计算所有框与第一个框的IoU，如果IoU小于阈值，则保留框，反之删除。
对上一步得到的框重复以上操作，直到待检测的框数量为0.

'''
self.nms = tf.image.non_max_suppression(self.boxes, self.scores,
                                                self._top_k,
                                                iou_threshold=self._nms_thresh)
'''

(4) P_cls种类，置信度, P_regr

抠图。遍历建议框，在特征图上截取框对应的位置，然后把截取的图统一到[1,32,14,14,1024]

'''
 [P_cls, P_regr] = self.model_classifier.predict([base_layer,ROIs]) 
'''
def get_classifier(base_layers, input_rois, num_rois, nb_classes=21, trainable=False):
    ''' roi --> cls+reg'''
    pooling_regions = 14
    input_shape = (num_rois, 14, 14, 1024)
    # base_layers[38,38,1024], input_rois[num_prior,4]  num_prior=32，out_roi_pool.shape[1,32,14,14,1024]
    # 1 roiPooling，base_layers[38,38,1024], input_rois[-1,4] ,pooling_regions=14, num_rois=32
    out_roi_pool = RoiPoolingConv(pooling_regions, num_rois)([base_layers, input_rois]) # input_rois是建议框
    # 2
    out = classifier_layers(out_roi_pool, input_shape=input_shape, trainable=True)
    out = TimeDistributed(Flatten())(out)
    out_class = TimeDistributed(Dense(nb_classes, activation='softmax', kernel_initializer='zero'), name='dense_class_{}'.format(nb_classes))(out)
    out_regr = TimeDistributed(Dense(4 * (nb_classes-1), activation='linear', kernel_initializer='zero'), name='dense_regress_{}'.format(nb_classes))(out)
    return [out_class, out_regr]  # 21, 20*4

(4.1) 抠图

'''
 out_roi_pool = RoiPoolingConv(pooling_regions, num_rois)([base_layers, input_rois])
'''
   def call(self, x, mask=None):

        assert(len(x) == 2)

        img = x[0]   # featureMap
        rois = x[1]  # 建议框

        outputs = []
        # 遍历建议框
        for roi_idx in range(self.num_rois):
            # x,y左上角，wh宽高
            x = rois[0, roi_idx, 0]
            y = rois[0, roi_idx, 1]
            w = rois[0, roi_idx, 2]
            h = rois[0, roi_idx, 3]

            x = K.cast(x, 'int32')
            y = K.cast(y, 'int32')
            w = K.cast(w, 'int32')
            h = K.cast(h, 'int32')
            # 在特征图上截取
            rs = tf.image.resize_images(img[:, y:y+h, x:x+w, :], (self.pool_size, self.pool_size))
            outputs.append(rs)

        final_output = K.concatenate(outputs, axis=0)
        final_output = K.reshape(final_output, (1, self.num_rois, self.pool_size, self.pool_size, self.nb_channels))

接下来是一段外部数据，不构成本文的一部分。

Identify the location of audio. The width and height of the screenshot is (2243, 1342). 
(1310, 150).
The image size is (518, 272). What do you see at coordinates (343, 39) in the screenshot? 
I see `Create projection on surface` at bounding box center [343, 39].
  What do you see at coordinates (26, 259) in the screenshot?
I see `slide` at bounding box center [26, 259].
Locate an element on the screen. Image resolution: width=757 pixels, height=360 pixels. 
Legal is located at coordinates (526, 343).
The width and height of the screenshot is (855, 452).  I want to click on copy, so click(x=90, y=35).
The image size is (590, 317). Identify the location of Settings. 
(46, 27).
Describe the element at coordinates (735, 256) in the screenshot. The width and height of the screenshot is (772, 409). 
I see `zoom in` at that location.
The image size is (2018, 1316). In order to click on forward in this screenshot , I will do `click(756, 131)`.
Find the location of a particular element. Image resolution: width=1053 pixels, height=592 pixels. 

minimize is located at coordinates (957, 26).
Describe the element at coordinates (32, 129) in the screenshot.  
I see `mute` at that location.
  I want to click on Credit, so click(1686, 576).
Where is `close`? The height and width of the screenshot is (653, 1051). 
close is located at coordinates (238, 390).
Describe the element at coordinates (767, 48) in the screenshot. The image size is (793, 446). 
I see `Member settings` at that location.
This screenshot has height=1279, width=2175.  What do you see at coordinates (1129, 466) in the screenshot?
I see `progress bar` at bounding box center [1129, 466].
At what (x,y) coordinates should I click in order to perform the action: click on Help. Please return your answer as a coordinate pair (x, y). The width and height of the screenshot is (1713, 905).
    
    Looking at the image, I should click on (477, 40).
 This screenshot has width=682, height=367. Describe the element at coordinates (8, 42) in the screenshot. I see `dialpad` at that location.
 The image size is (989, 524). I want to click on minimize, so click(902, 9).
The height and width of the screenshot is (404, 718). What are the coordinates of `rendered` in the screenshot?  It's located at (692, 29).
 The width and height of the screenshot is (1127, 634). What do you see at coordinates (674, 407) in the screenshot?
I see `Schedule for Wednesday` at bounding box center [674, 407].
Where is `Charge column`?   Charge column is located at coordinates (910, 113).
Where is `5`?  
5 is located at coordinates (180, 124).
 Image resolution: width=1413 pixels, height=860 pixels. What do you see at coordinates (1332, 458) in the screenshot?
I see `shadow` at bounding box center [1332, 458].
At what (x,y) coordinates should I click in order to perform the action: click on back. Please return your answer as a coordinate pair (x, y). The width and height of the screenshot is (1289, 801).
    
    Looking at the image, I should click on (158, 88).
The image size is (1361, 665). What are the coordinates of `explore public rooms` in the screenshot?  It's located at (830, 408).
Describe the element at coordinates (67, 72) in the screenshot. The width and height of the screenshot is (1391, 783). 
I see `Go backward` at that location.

        final_output = K.permute_dimensions(final_output, (0, 1, 2, 3, 4))

        return final_output  # [1,32,14,14,1024]

(4.3) 对抠图卷积提取特征

'''
out = classifier_layers(out_roi_pool, input_shape=input_shape, trainable=True)

[1,32,14,14,1024] --> (None, 32, 1, 1, 204)
'''
def classifier_layers(x, input_shape=(32, 14, 14, 1024), trainable=False):
    x = conv_block_td(x, 3, [512, 512, 2048], stage=5, block='a', input_shape=input_shape, strides=(2, 2), trainable=trainable)
    x = identity_block_td(x, 3, [512, 512, 2048], stage=5, block='b', trainable=trainable)
    x = identity_block_td(x, 3, [512, 512, 2048], stage=5, block='c', trainable=trainable)
    x = TimeDistributed(AveragePooling2D((7, 7)), name='avg_pool')(x)  # 对第二维度处理

    return x   # (None, 32, 1, 1, 204)

(4.4) 分类、回归

'''
 (None, 32, 1, 1, 204) --> (None, 1, 6528)  --> (None, 1, 21) + (None, 1, 80) 
'''
out = TimeDistributed(Flatten())(out)  # (None, 1, 6528)
out_class = TimeDistributed(Dense(nb_classes, activation='softmax', kernel_initializer='zero'), name='dense_class_{}'.format(nb_classes))(out)   # (None, 1, 21) 
out_regr = TimeDistributed(Dense(4 * (nb_classes-1), activation='linear', kernel_initializer='zero'), name='dense_regress_{}'.format(nb_classes))(out)  #(None, 1, 80)

3 训练

3.1 训练流程

加载模型
生成数据集
设置参数
训练模型

3.2 生成标签

数据增强。
获取先验框。
真实框与先验框配对，生成标签。
确定正负样本。

'''
gen = Generator(bbox_util, lines, NUM_CLASSES, solid=True)
rpn_train = gen.generate()
'''
    def generate(self):
        while True:
            shuffle(self.train_lines)
            lines = self.train_lines
            for annotation_line in lines:  
                # 数据增强
                img,y=self.get_random_data(annotation_line)
                height, width, _ = np.shape(img)
                
                if len(y)==0:
                    continue
                boxes = np.array(y[:,:4],dtype=np.float32)
                boxes[:,0] = boxes[:,0]/width
                boxes[:,1] = boxes[:,1]/height
                boxes[:,2] = boxes[:,2]/width
                boxes[:,3] = boxes[:,3]/height
                
                box_heights = boxes[:,3] - boxes[:,1]
                box_widths = boxes[:,2] - boxes[:,0]
                if (box_heights<=0).any() or (box_widths<=0).any():
                    continue

                y[:,:4] = boxes[:,:4]
                
                # 获取先验框
                anchors = get_anchors(get_img_output_length(width,height),width,height)
                
                # 计算真实框对应的先验框，与这个先验框应当有的预测结果
                assignment = self.bbox_util.assign_boxes(y,anchors)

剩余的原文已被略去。